I go with the Last Psychiatrist school that links narcissism with an inability to experience guilt, a lack of respect for others boundaries and a tendency to see yourself as the star with everyone else a bit player. I think you need all three but the most important is the inability to experience guilt.
4. Moral emotions
While many emotions are linked to morality, the two most important are shame and guilt. Shame is the primary moral emotion, the one that we learn first. As children we feel shame when our mother is unhappy with us and this is the beginning of our moral development.
To develop guilt we must first develop an internal moral compass, more commonly known as a conscience. Guilt, while often maligned, is our friend. This chart, which I've used before, gives a good idea why.
Where guilt and shame are at odds are the corners where we need guilt. Consider the top right corner where I believe I did a morally bad thing but others don't. Imagine how much worse you would be if you didn't have guilt. Guilt, like any emotion, can be misplaced but you'd never question your actions except when there was a chance of getting caught if you were incapable of feeling guilt.
The lower left corner is even worse. To live there is to live in a personal hell. That said, it happens to everyone at some point in their life. And think how much worse it would be if you were incapable of experiencing guilt because you had a poorly developed conscience. Then you'd only feel shame and you'd be forever at the mercy of what others thought or at what you feared others might be thinking.
5. Anticipatory shame
It took me a long time to develop a proper moral compass. One of the reasons I was attracted to, and later married, the Lemon Girl is that she does have a strong moral compass. Watching her when we first worked together, I could see that, contrary to what I'd believed all my life, her well-developed conscience gave her greater moral freedom than I had.
I thought a conscience was a burden, a thing that would constantly hem you in. I thought that because, not having much of one, I was using anticipatory shame to do the work that guilt would do. I never really examined my conscience but instead scared myself straight by imagining how awful it would be if others knew the worst about me. That way of thinking really was imprisoning.
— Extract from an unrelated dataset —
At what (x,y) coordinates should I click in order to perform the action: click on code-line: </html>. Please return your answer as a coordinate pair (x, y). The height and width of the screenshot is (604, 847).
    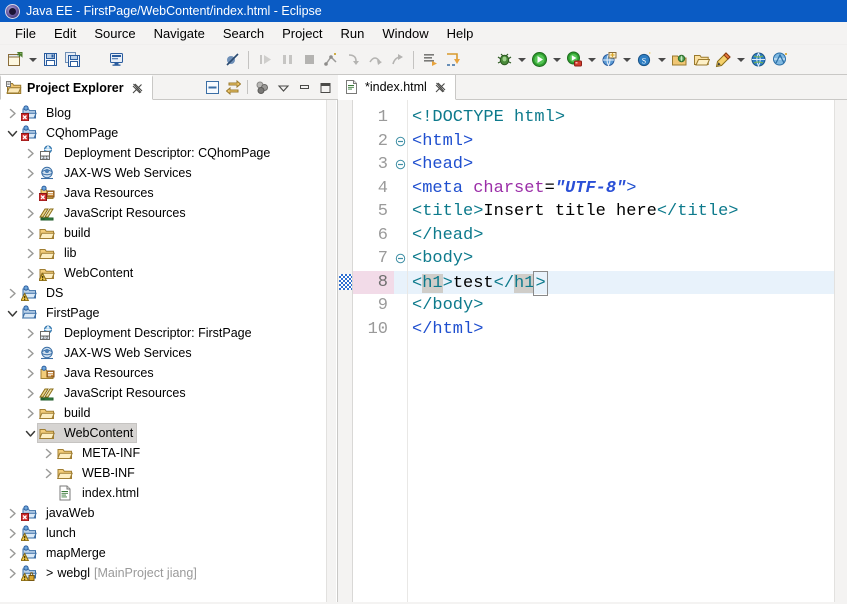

6. Was I a narcissist then?
I considered the possibility very seriously. For a narcissist, shame is something to be deflected, thrown back at others, and few things could be as shameful as confronting your own narcissism. I forced myself to consider that I might be. In the end, I think I'm what Dr. Robert Glover called a nice guy.
Why? Because of the nature of my problem with boundaries. Narcissists have a problem in that they fail to respect other people's boundaries. Instead, I failed to defend my own. I didn't stand up for myself. Far from lacking respect for other people's boundaries, I was letting them build them halfway up what was, metaphorically speaking, my own front lawn.
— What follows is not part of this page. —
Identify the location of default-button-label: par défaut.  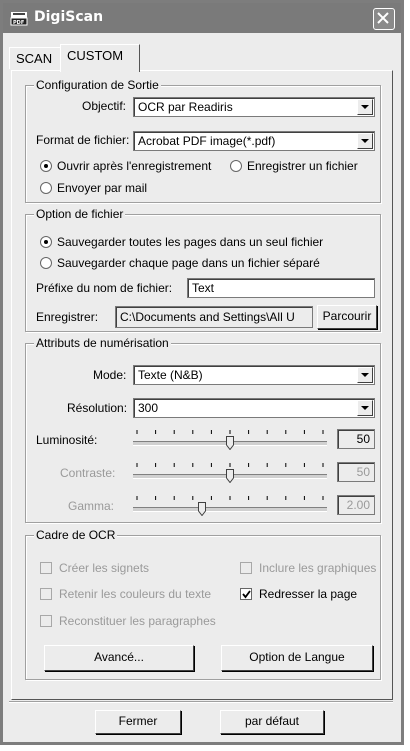
(272, 721).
And that is why I propose to stop talking about narcissism. Looking forward at my own moral development, it has no use.
7. Conscience is mostly an anterior phenomenon
We think of conscience as something that comes after the fact; we think of it as that niggling sense of guilt or, just as likely, anticipatory shame that comes after we've done something. And that is certainly one thing conscience does. The problem is that we think of it as the main thing.
The rest of the time, we think of conscience as the right to hold or express our most cherished beliefs.
The primary job of conscience is to keep you from doing wrong in the first place. That's why "moral compass" is such an apt expression—it directs towards what is right and away from what is wrong. In fact, even the part of conscience we imagine to be after the fact is really a before. Guilt, the stuff of conscience, of a real moral compass, is a call to do something. If you are guilty, you need to seek redemption by apologizing, doing what you can to right the situation and seeking reconciliation with God. Shame, on the other hand, is entirely out of your hands.